[[ Entries supplied open ]]

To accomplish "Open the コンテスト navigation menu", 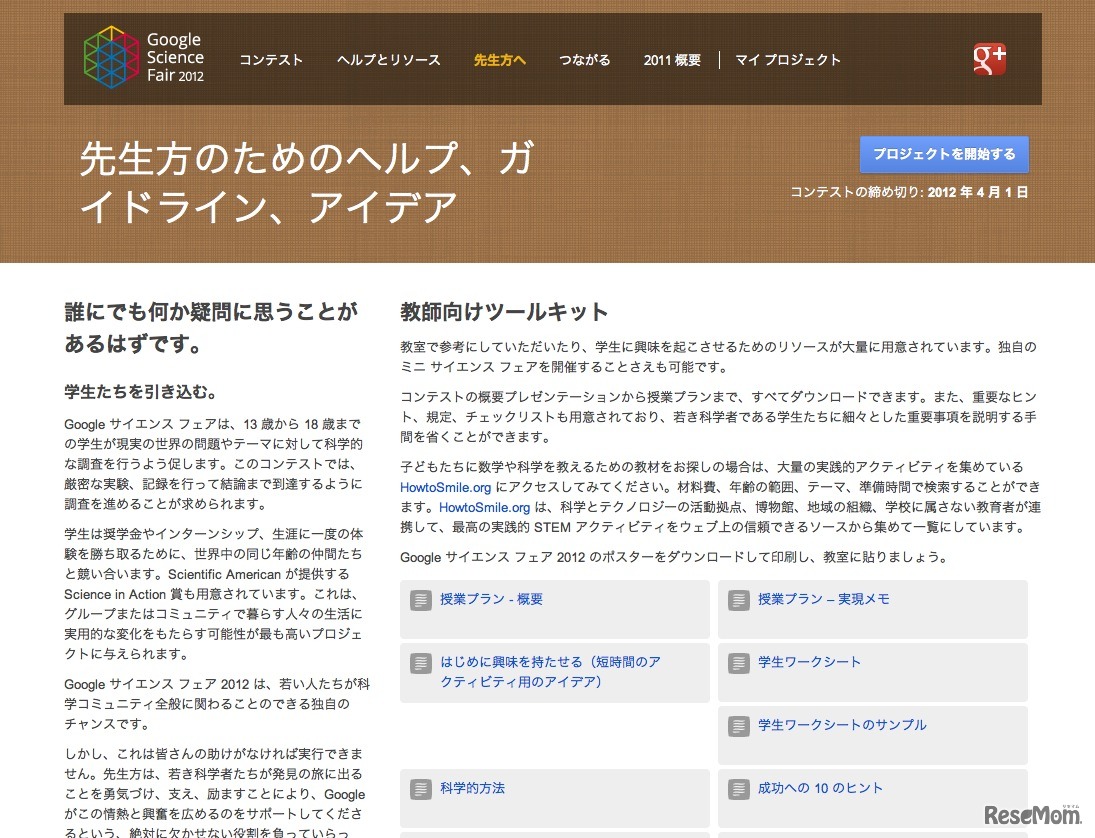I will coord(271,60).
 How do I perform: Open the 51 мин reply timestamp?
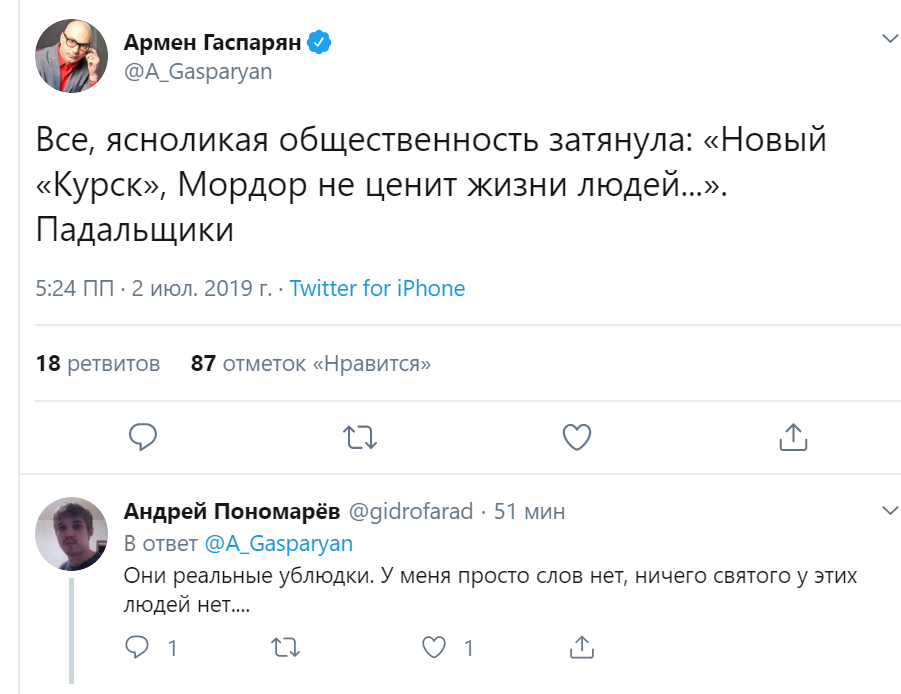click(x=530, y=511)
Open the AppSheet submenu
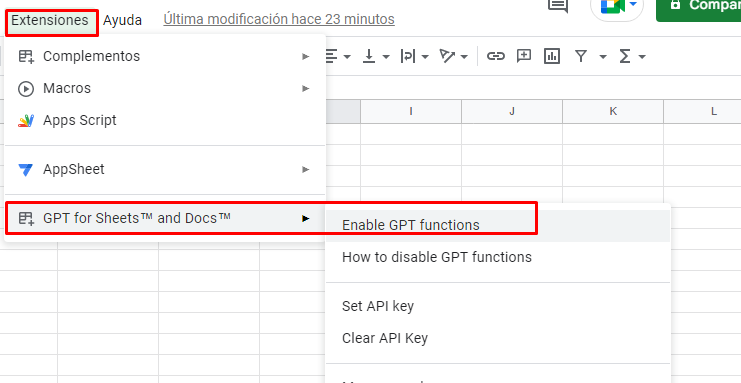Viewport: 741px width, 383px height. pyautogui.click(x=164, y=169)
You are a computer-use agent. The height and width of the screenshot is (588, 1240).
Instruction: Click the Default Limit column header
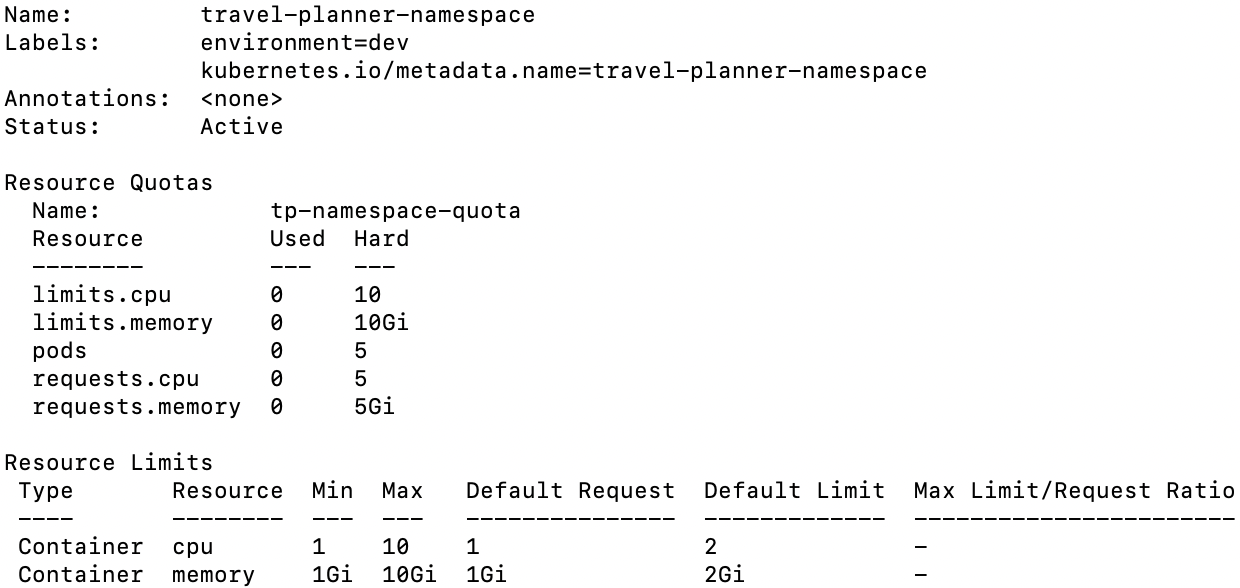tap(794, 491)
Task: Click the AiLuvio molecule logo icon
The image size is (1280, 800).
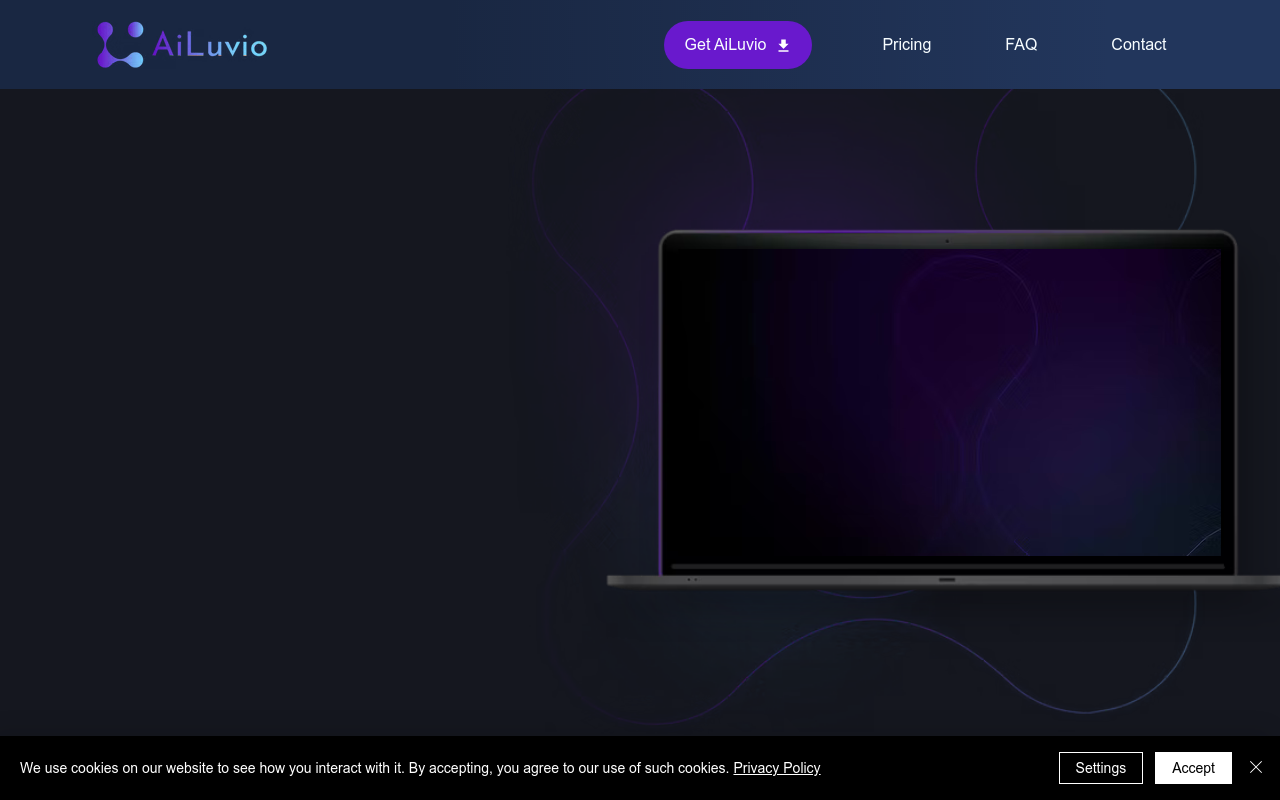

[[ Entries supplied closed ]]

• Exercise objective
Begin at the line with "How do I perform: Open" and end at the last line of the data above. Reproduce those lines exactly, but not the pictures.

• Task response
 How do I perform: Open the 51 мин reply timestamp?
click(x=530, y=511)
Open the AppSheet submenu
Viewport: 741px width, 383px height. pyautogui.click(x=164, y=169)
You are a computer-use agent. The height and width of the screenshot is (588, 1240).
Instruction: Click the Default Limit column header
tap(794, 491)
Task: Click the AiLuvio molecule logo icon
The image size is (1280, 800).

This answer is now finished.